[Stored items]
=-=-=-=-=
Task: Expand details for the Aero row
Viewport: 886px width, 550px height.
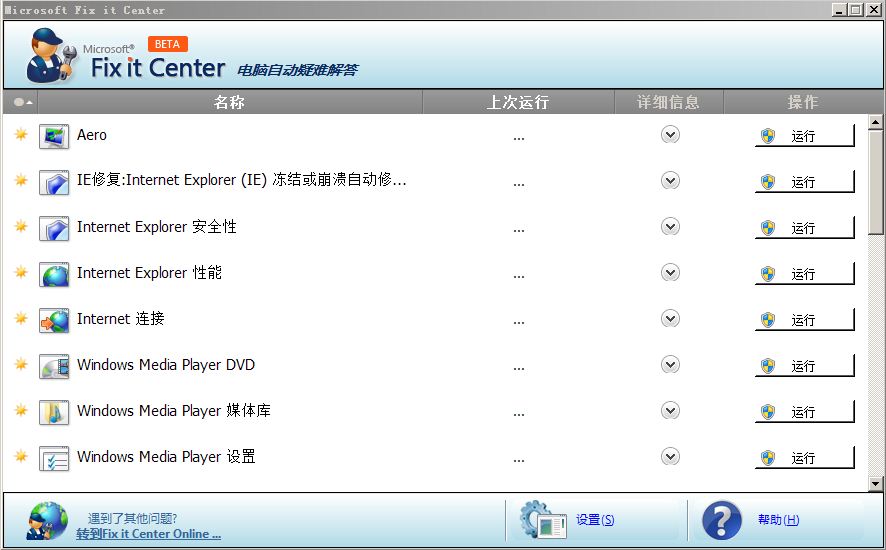Action: [x=670, y=135]
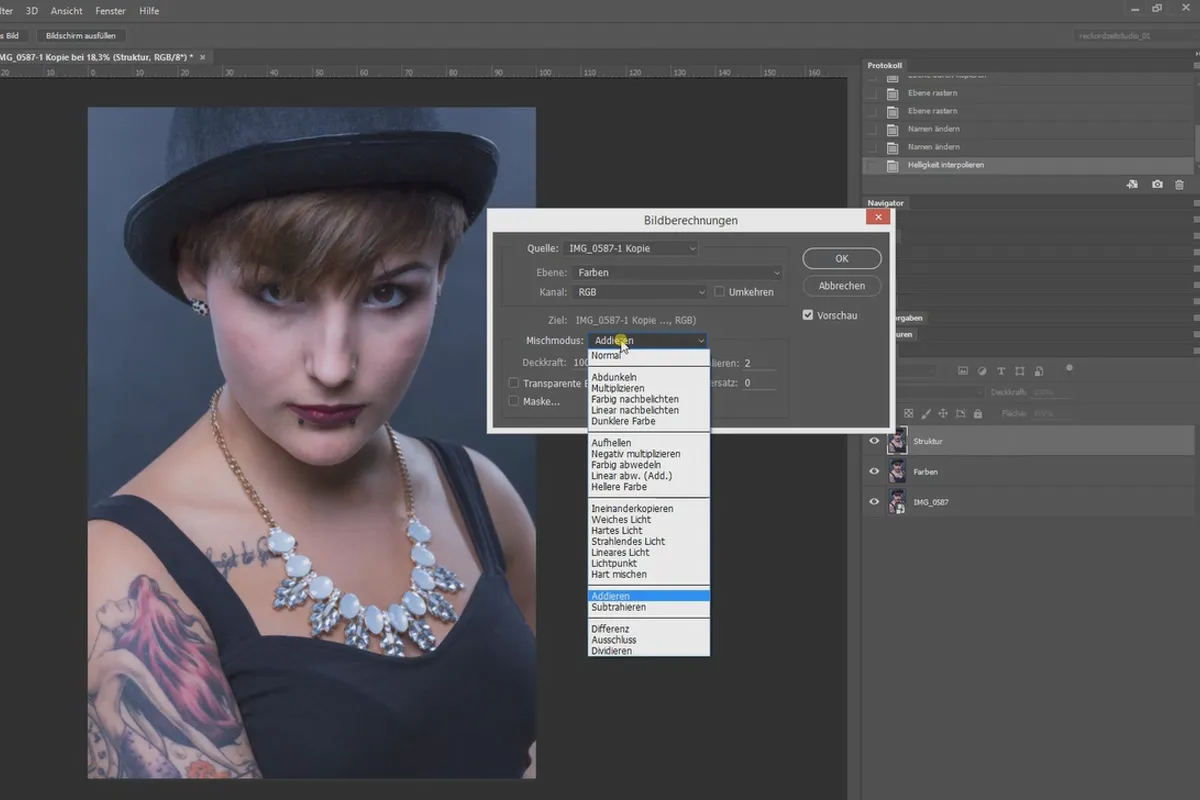Click the lock position move icon

943,413
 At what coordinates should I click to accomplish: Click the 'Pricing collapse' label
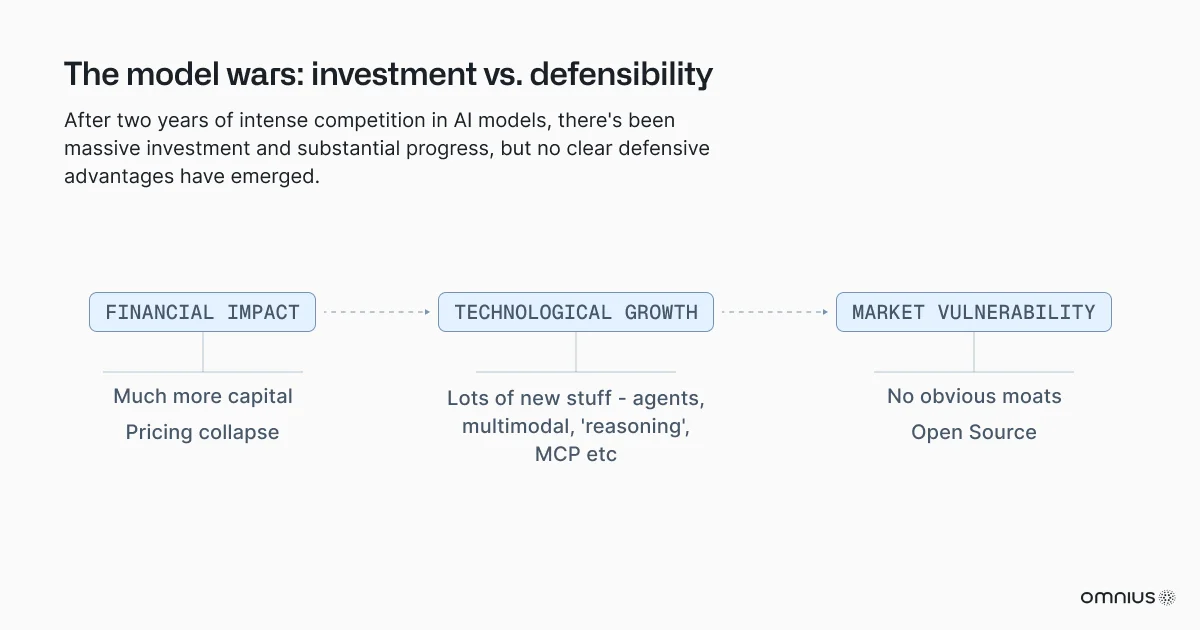pyautogui.click(x=202, y=432)
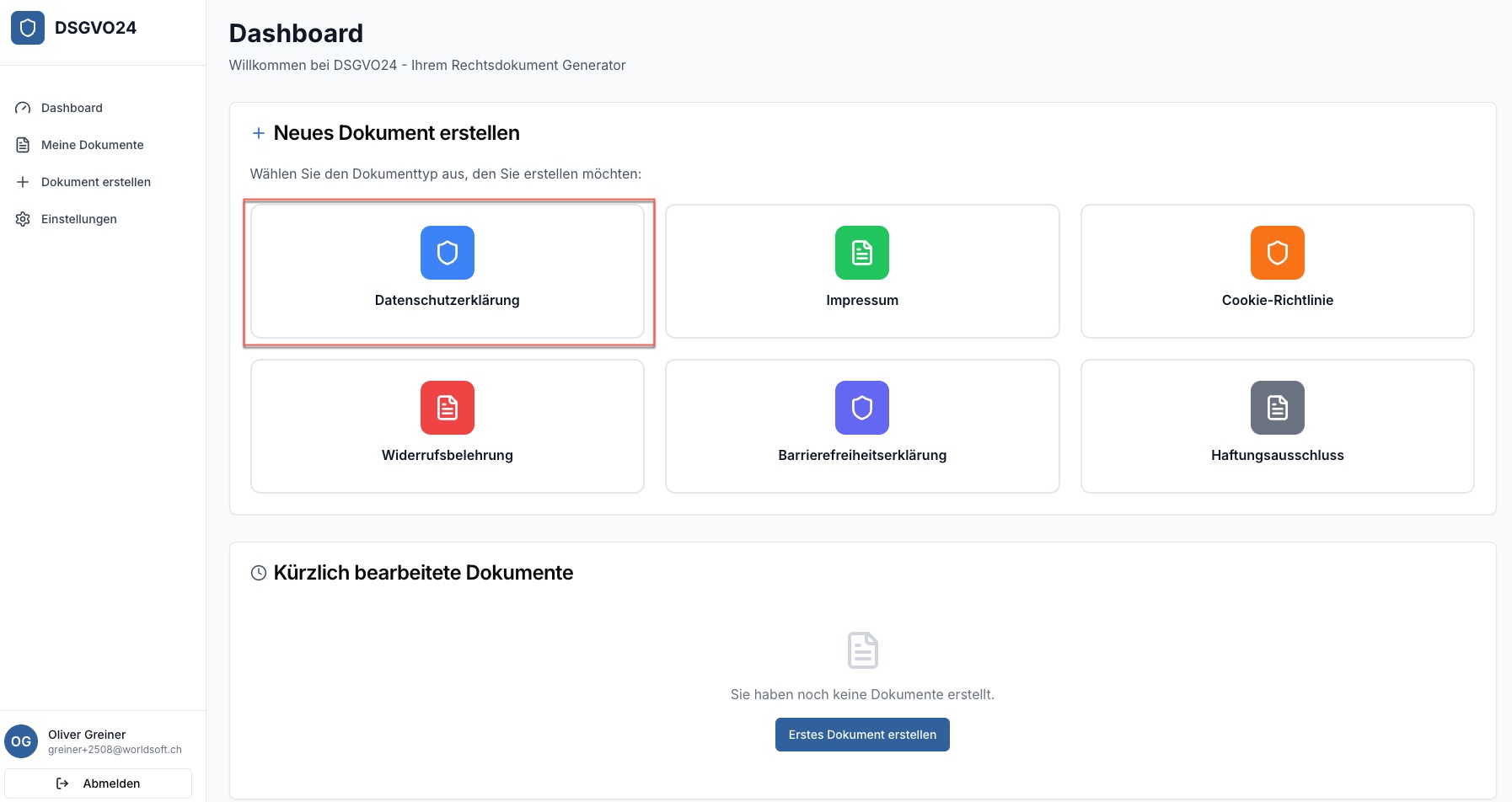Click the green Impressum document icon
1512x802 pixels.
pos(861,253)
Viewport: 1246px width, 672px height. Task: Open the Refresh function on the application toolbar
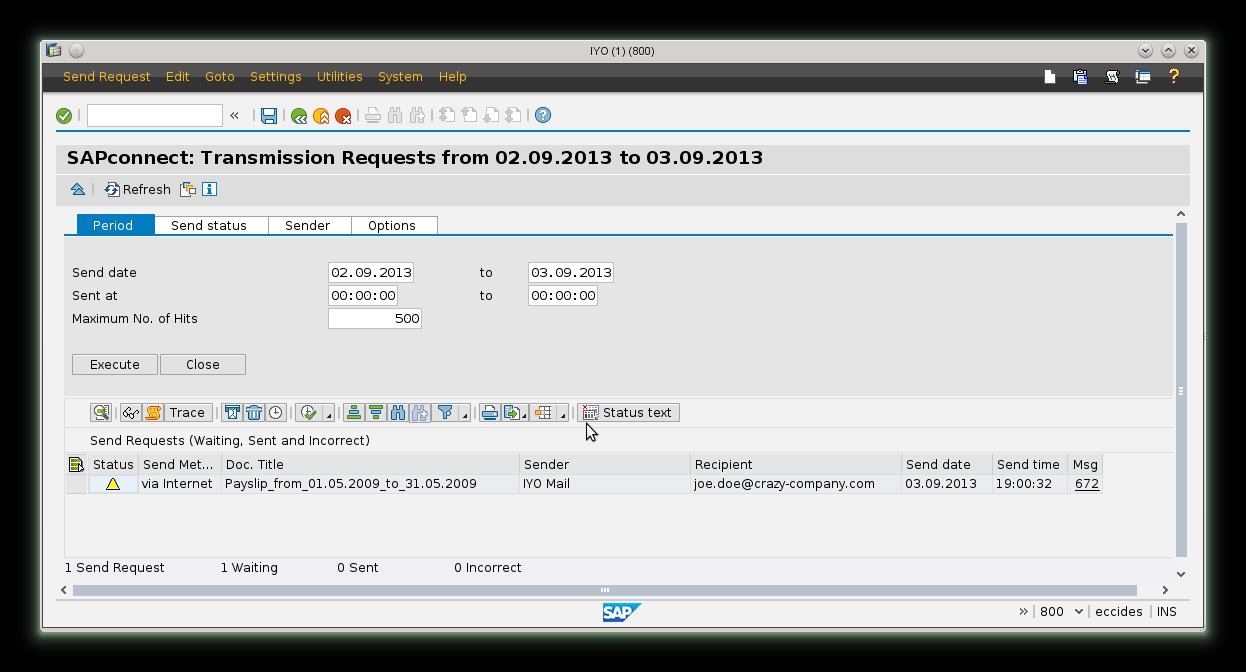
=-=-=-=-=
◆ **TASK TO CARRY OUT**
With images excluded, write the records above out again exactly.

◆ **RESULT**
Task: Expand details for the Aero row
Viewport: 886px width, 550px height.
Action: [x=670, y=135]
Click the lock position move icon

943,413
 At what coordinates should I click to accomplish: Click the 'Pricing collapse' label
pyautogui.click(x=202, y=432)
Click the green Impressum document icon
1512x802 pixels.
pos(861,253)
Viewport: 1246px width, 672px height. Task: Open the Refresh function on the application toolbar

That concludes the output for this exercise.